Occidental Petroleum reported a net profit of $3.6 billion for the second quarter of the year, down from $4.7 billion for the first quarter, boasting the highest quarterly free cash flow.
The adjusted income attributable to shareholders, however, was higher in the second quarter than the first, at $3.2 billion versus $2.1 billion for the first quarter.
“Oxy completed another quarter with strong operational and financial performance across all of our businesses. We generated $4.2 billion of free cash flow before working capital in the second quarter, our highest quarterly free cash flow to date. We also achieved a significant milestone as we surpassed our near-term debt reduction goal and activated our share repurchase program,” chief executive Vicki Hollub said in the company’s second-quarter press release.
During the same quarter, the company repaid $4.8 billion in debt and bought back some $1.1 billion worth of shares by the end of July this year.
Like other oil companies, Oxy has been reaping the rewards of higher oil prices and a guarded approach to production growth. All across the U.S. shale patch—and in Big Oil’s world, of course—companies are reporting record cash flows and reducing debt and repurchasing shares. One Scotiabank analyst even called the cash flow situation in shale oil “phenomenal”.

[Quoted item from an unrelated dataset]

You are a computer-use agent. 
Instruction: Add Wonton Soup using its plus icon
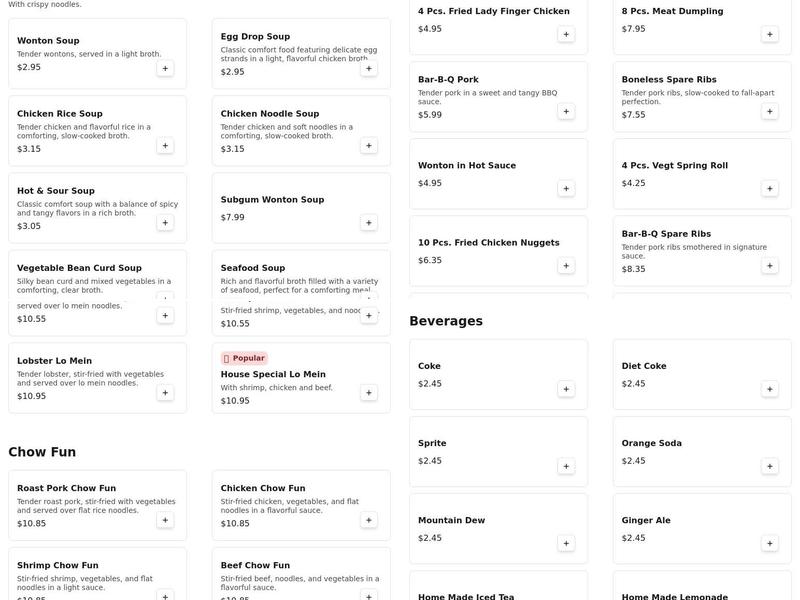165,69
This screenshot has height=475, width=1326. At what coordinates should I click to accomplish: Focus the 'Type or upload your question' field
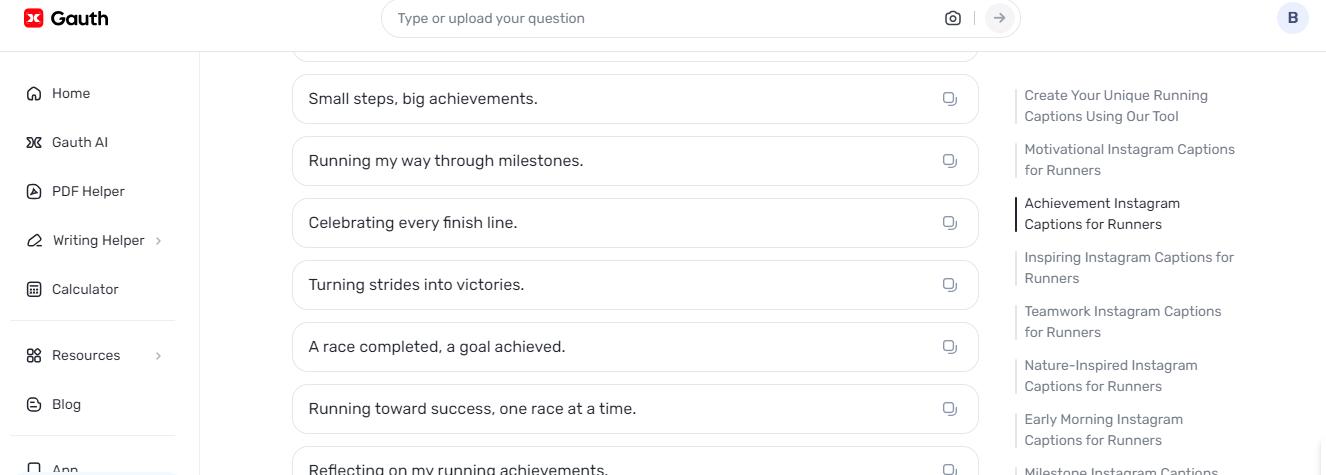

Of course, oil prices have been instrumental in this phenomenal cash flow performance, enhancing other financial metrics as well. Oxy reported pre-tax profit from continuing operations of $4.1 billion for the second quarter of the year, which was up from $2.9 billion in the first quarter. The company noted, however, that while prices for oil and gas had both increased during the period, so had lease operating expenses.
Warren Buffett’s Berkshire Hathaway has recently been raising its stake in Oxy, reaching nearly 20 percent in total, sparking rumors that it may be eyeing an acquisition.